• **What you have to do**:
Find and copy each line in the material below where the string "will" occurs.

• **Records to use**:
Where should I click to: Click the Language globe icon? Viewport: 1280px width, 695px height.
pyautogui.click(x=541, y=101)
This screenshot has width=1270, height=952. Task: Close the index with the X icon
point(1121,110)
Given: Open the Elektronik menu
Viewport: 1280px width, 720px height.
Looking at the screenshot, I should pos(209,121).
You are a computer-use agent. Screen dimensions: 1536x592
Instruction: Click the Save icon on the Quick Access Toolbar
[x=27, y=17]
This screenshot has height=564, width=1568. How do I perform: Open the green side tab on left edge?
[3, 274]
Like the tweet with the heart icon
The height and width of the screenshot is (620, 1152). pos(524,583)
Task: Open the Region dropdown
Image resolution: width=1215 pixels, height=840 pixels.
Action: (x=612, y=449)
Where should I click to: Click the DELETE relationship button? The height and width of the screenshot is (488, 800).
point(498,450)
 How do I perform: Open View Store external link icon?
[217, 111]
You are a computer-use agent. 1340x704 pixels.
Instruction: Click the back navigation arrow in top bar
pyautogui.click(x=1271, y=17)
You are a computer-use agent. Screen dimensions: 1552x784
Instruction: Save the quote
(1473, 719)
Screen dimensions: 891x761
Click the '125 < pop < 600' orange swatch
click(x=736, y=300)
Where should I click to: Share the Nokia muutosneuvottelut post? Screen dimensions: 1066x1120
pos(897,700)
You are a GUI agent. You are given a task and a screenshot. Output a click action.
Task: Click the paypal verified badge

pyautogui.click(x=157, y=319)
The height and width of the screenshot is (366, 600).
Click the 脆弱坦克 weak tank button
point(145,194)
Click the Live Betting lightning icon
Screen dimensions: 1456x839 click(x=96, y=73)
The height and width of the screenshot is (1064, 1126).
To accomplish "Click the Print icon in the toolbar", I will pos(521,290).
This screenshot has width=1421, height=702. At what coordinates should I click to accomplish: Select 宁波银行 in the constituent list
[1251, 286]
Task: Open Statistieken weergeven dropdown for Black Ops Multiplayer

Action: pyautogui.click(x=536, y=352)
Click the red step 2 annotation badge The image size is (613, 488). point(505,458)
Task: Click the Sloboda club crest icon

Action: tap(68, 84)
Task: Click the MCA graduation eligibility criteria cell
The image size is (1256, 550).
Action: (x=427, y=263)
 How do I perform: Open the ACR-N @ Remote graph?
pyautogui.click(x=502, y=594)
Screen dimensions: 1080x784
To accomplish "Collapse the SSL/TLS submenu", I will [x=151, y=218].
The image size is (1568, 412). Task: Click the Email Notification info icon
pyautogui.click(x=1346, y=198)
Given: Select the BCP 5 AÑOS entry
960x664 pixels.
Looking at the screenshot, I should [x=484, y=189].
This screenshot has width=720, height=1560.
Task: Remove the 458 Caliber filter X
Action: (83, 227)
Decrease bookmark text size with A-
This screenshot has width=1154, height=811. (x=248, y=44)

• **Task output**:
To accomplish "Click the Print icon in the toolbar", I will pos(521,290).
To accomplish "Collapse the SSL/TLS submenu", I will [x=151, y=218].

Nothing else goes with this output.